Similarly, the African Great Lakes region produces huge volumes of affordable, micronutrient-rich fish that are traded and consumed throughout the region. In the fish market of Kisumu in Kenya’s Western Province, I observed tables piled high with small fish sold for soups, and counters with tilapia from three sources — farmed in regional aquaculture ponds, captured wild from Lake Victoria and imported from China — all at different price points and quality for the local consumer. These fish, and many others I did not recognize, were sold readily, and served in small portions alongside vegetables and starches. The locals view fish as “rich food for poor people.”
Blue foods, of course, are rich food for all people, with global consumer demand rising. Since wild fish catch and aquaculture production vary widely by region, trade in seafood has become a booming international business. According to data by the United Nations’ Food and Agricultural Organization, seafood trade has roughly doubled in volume and value in recent decades. Fish are now among the most highly traded commodities in the global food system, which brings with it significant effects.
Many wild fish stocks, with high market value, have been overfished. Meanwhile, some aquaculture systems, such as salmon cages in Chile’s fjords and freshwater fish cages in Indonesia’s Jatiluhur reservoir, have become overly intensified. In Africa and Asia, including the disputed South China Sea, illegal fishing by foreign nations has deprived local communities of traditional and affordable fish diets and local revenues, raising problems of food injustice.
With wild stocks being fished at capacity, aquaculture will contribute most of the additional fish produced and consumed in the future. Like all food production systems, aquaculture presents resource and environmental trade-offs.
Most aquaculture systems rely on feeds, and genetic and nutrition advances have reduced the amount of feed used per pound of fish produced. Feed ingredients have steadily shifted toward plant-based products and trimmings from fish and livestock processing plants.
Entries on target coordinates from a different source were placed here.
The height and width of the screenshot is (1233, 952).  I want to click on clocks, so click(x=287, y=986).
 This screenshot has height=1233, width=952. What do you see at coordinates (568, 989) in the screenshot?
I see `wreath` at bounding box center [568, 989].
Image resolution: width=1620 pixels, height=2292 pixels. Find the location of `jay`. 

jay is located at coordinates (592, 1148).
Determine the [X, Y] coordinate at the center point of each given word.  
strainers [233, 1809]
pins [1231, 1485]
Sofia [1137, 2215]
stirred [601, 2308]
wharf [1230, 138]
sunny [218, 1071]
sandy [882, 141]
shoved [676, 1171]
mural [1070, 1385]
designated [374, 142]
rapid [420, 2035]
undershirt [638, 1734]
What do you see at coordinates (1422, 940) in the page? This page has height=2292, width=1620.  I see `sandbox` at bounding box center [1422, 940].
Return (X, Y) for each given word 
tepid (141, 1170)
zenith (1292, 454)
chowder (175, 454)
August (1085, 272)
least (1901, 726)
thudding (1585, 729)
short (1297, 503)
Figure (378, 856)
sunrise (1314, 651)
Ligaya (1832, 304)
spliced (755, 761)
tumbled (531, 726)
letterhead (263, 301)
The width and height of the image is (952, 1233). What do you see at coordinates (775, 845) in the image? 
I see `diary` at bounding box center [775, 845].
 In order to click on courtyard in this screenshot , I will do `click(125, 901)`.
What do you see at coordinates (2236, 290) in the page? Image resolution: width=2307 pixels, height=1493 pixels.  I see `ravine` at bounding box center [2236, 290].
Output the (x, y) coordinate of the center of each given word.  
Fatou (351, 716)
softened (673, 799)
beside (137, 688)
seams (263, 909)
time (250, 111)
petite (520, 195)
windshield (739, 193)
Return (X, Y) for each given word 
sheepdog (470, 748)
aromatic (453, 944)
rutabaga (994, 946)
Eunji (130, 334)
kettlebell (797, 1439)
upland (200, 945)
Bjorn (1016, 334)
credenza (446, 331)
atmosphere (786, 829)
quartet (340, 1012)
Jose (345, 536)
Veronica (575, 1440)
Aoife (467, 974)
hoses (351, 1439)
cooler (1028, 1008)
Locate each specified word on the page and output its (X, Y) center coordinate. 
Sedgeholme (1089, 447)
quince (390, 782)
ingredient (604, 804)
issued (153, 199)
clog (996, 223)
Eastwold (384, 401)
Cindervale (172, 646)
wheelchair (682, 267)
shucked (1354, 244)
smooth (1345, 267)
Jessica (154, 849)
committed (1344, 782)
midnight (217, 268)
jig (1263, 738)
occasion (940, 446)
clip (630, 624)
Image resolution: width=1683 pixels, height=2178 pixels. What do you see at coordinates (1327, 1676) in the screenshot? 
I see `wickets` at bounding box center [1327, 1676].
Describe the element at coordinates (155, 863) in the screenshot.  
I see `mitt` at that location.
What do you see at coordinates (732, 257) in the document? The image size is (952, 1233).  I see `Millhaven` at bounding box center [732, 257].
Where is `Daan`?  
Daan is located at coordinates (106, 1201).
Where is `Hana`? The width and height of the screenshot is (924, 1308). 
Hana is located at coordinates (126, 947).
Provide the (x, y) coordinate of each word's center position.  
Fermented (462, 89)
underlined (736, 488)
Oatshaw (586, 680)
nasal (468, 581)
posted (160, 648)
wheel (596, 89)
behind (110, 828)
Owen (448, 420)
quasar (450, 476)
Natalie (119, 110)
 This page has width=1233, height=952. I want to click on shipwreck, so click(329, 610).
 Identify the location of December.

Comparing environmental outcomes, farmed salmon or tilapia is akin to the industrial production of chicken. But this reliance on land-based feed, such as soy protein, can have unintended environmental consequences including deforestation, as significant areas of the Amazon now are cleared for soy production.
The only way to fix the global food system is to address the opportunities and challenges of blue and green foods together.
Individual countries need to go beyond governing food systems through ministries of agriculture and fisheries, which primarily chart progress by production volume and economic measures. Governments should establish a coordinating agency or ministry of food with a budget and specific mandate to promote improvements in health and environmental outcomes.
The United Nations and leaders assembled at the summit in September have a unique opportunity to transform food systems for all. Global food business leaders that invest in improving social and environmental outcomes should be applauded.
More important, small-scale fishers and aquaculture producers, who provide more than half of the seafood consumed worldwide, should not be viewed as marginal, low-impact contributors but instead as anchors of food system resilience and potential engines of economic growth.
Rosamond Naylor is the William Wrigley professor of Earth system science and founding director of the Center on Food Security and the Environment at Stanford University.